Conferences typically have two official parts, talks (including big keynotes, little presentations in small gatherings, and everything in between) and the trade show floor. The talks are what people come for and are what brings press attention to the conference. The trade show floor pays the bills.
Trade show floors are infinite grids of elaborate temporary architecture, with each plot of land covered in concrete and cheap carpet and leased to a vendor for the duration of the show. The plots are sized according to how much the vendor pays for their sponsorship. On the plots, vendors and their marketing event companies build simple or elaborate booths, like the sukkōt of the Feast of the Tabernacles, only with no roofs. Also unlike a sukkah, the walls of a booth may, in fact, sway in the wind, or if a vendor walks behind them and knocks them down.
Some vendors have small ground height booths, but most go up, so that they can be seen from afar. Unfortunately, with every vendor “going up,” the effect is often lost and you end up with an air space arms race. I’ve seen a marketing manager from one company snarling at another because the second company’s booth cast a shadow on the first.

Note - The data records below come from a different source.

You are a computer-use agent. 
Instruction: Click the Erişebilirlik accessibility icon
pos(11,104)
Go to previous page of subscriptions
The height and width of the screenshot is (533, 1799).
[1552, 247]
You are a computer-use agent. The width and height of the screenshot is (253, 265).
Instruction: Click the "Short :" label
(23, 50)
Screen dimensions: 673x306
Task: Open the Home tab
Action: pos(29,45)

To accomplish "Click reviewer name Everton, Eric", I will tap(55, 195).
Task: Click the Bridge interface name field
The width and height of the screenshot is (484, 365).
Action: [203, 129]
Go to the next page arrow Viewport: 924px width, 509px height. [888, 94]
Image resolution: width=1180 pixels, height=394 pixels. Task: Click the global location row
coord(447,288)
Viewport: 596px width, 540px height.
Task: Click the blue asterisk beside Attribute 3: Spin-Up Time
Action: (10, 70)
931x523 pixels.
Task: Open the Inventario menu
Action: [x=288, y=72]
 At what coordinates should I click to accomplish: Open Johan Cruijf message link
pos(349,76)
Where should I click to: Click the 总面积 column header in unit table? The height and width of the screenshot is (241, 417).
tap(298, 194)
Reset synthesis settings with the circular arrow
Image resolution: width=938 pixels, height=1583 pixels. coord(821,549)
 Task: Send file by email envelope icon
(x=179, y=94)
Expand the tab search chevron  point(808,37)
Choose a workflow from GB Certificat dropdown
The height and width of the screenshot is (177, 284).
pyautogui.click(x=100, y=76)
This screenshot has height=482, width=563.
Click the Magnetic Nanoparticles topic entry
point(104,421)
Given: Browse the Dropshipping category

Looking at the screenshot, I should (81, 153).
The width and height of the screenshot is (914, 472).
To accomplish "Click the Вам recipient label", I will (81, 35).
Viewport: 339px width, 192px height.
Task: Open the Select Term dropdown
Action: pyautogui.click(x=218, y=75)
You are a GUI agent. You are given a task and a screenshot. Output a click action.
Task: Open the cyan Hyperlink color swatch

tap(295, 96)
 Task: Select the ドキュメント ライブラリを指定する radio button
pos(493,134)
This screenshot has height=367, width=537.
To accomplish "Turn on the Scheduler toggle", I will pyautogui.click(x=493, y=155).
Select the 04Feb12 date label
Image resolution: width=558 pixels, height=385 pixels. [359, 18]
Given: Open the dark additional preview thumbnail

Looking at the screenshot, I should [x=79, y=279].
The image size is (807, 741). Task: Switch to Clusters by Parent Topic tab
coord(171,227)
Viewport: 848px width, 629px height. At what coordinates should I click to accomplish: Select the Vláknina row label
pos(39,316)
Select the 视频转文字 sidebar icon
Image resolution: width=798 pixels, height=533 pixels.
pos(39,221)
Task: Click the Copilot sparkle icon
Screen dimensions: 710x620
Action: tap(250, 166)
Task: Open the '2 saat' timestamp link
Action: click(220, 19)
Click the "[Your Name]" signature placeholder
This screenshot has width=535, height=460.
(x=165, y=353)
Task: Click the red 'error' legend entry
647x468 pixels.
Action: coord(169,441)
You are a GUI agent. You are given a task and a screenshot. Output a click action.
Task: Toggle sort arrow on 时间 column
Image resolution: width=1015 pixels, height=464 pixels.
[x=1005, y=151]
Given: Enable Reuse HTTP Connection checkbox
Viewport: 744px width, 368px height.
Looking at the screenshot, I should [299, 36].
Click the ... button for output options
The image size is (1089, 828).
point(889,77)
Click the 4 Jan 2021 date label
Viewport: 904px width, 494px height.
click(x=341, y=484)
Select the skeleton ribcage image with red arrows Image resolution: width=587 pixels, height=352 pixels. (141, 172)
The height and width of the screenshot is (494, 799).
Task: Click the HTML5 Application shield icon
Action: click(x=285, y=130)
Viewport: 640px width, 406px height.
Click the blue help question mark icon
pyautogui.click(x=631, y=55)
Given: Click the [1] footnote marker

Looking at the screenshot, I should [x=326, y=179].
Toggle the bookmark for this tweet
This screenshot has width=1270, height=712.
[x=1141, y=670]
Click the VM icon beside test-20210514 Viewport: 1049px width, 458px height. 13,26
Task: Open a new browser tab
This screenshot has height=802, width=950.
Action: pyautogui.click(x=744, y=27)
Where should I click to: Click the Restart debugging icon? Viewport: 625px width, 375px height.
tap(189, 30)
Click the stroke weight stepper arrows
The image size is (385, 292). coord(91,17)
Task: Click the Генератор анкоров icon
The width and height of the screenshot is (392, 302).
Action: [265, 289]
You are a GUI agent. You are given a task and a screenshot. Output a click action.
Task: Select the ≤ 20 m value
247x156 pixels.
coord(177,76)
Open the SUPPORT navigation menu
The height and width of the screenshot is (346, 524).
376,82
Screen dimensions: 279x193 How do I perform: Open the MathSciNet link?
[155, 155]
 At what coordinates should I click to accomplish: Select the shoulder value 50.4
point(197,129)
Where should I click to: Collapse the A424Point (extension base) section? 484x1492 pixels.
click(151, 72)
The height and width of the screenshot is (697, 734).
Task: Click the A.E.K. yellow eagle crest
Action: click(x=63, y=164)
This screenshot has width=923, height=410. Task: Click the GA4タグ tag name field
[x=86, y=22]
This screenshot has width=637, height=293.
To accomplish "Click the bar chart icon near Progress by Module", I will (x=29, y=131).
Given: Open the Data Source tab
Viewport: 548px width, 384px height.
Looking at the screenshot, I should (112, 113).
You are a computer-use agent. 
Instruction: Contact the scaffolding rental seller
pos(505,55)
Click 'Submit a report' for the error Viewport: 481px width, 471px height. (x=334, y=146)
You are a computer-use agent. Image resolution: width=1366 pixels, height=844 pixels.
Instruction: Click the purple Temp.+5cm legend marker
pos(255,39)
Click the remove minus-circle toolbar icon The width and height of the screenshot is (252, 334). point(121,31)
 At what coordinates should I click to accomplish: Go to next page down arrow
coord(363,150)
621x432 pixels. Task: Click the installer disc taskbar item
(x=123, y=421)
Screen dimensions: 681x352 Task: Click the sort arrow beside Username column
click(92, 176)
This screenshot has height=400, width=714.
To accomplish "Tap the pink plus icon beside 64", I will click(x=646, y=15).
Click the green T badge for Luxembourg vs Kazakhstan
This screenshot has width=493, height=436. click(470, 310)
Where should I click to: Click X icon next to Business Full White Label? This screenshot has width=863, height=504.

The trade show floor is a gathering; it is constructed quickly knowing it is only temporary, and demolished just as quickly. But in between, it’s a linear descendent of the oldest traditions of human commerce: the agora. Because to this giant assemblage of bright booths come booth staff—people like me—and conference attendees. Some attendees come to talk to vendors because they have a need to fill; most come for freebies. At this conference, the freebies include brochures, keychains, cheap electronic gizmos, stuffed animals, alcohol, and—critically important—coffee. And so people meet and trade. Maybe not directly, but they may take the first steps to an agreement. It’s a ritual that hasn’t changed in thousands of years.